Question

A monochromatic source of light operating at 200W emits $ 4 \times {10^{20}} $ photons per second. Find the wavelength of the light (in $ \times {10^{ - 7}}m $ )

Answer 1

Hint: Using Planck’s energy-frequency relation we have to find the energy of a single photon in terms of wavelength. Multiplying it with the total number of photons emitted per second gives us the total energy emitted per second. Since we are given the photons emitted per second, the energy will be equal to power.

Formula used
 $ {E_P} = \dfrac{{h \times c}}{\lambda } $ , where $ {E_p} $ the energy of a single photon is, $ \lambda $ is the wavelength of light in meters , $ c $ is the speed of light in free space and $ h $ is the Planck’s constant.
 $ P = \dfrac{E}{t} $ , $ E $ denotes power, $ E $ is represented by energy and $ t $ denotes time.
 $ {E_{Total}} = n \times {E_p} $ $ {E_{Total}} $ represents the total energy, $ n $ denotes the number of photons and $ {E_p} $ is the energy of photon.

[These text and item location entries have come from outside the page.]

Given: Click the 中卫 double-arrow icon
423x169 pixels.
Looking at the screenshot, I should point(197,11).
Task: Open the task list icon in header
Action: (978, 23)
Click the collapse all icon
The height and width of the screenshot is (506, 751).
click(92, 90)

Complete step-by-step answer:
We know from Planck’s energy-frequency relation that $ {E_P} = h\nu $ where $ {E_p} $ is the energy of photon (also known as photon energy), $ h $ is the Planck’s constant whose value is $ 6.626 \times {10^{ - 34}}J.s $ in SI units and $ \nu $ is the frequency of the wave. Also note that the frequency of a wave can be expressed in terms of its wavelength and speed. This is given by the equation $ \nu = \dfrac{c}{\lambda } $ .Here $ c $ is the speed of light ( $ 3 \times {10^8}m/s $ ) and $ \lambda $ is the wavelength. Substituting this equation in Planck’s energy-frequency relation we get
 $ {E_P} = \dfrac{{h \times c}}{\lambda } $ .
 $ {E_P} = \dfrac{{6.626 \times {{10}^{ - 34}} \times 3 \times {{10}^8}}}{\lambda } $
Since $ t = 1s $ , according to the equation $ P = \dfrac{E}{t} $ we get $ P = E $ .Given $ P = 200W $ .
 $ P = E $
Using equation $ {E_{Total}} = n \times {E_p} $ , we get
 $ P = {E_{Total}} = n \times {E_p} $
Here the number of photons per second is given. $ n = 4 \times {10^{20}} $ .
 $ 200 = 4 \times {10^{20}} \times {E_p} $
Substituting $ {E_P} = \dfrac{{6.626 \times {{10}^{ - 34}} \times 3 \times {{10}^8}}}{\lambda } $ .
 $ 200 = 4 \times {10^{20}} \times \dfrac{{6.626 \times {{10}^{ - 34}} \times 3 \times {{10}^8}}}{\lambda } $
 $ \lambda = \dfrac{{4 \times {{10}^{20}} \times 6.626 \times {{10}^{ - 34}} \times 3 \times {{10}^8}}}{{200}} $
 $ \lambda = 4 \times {10^{ - 7}}m $

Note: When light of a certain minimum frequency hits the metal surface the electrons will be just ejected. This minimum frequency required is called threshold frequency $ {\nu _0} $ . .The value $ h{\nu _0} $ is called the work function. This work function varies according to each metal surface. The light falling on the metal surface therefore should be greater than the threshold frequency.
If electromagnetic radiation of frequency $ \nu $ which is greater than the threshold frequency falls on the metal surface the additional energy will be given to the electron as kinetic energy. This can be written in equation form as $ h\nu = h{\nu _0} + KE $ . Here KE represents the kinetic energy.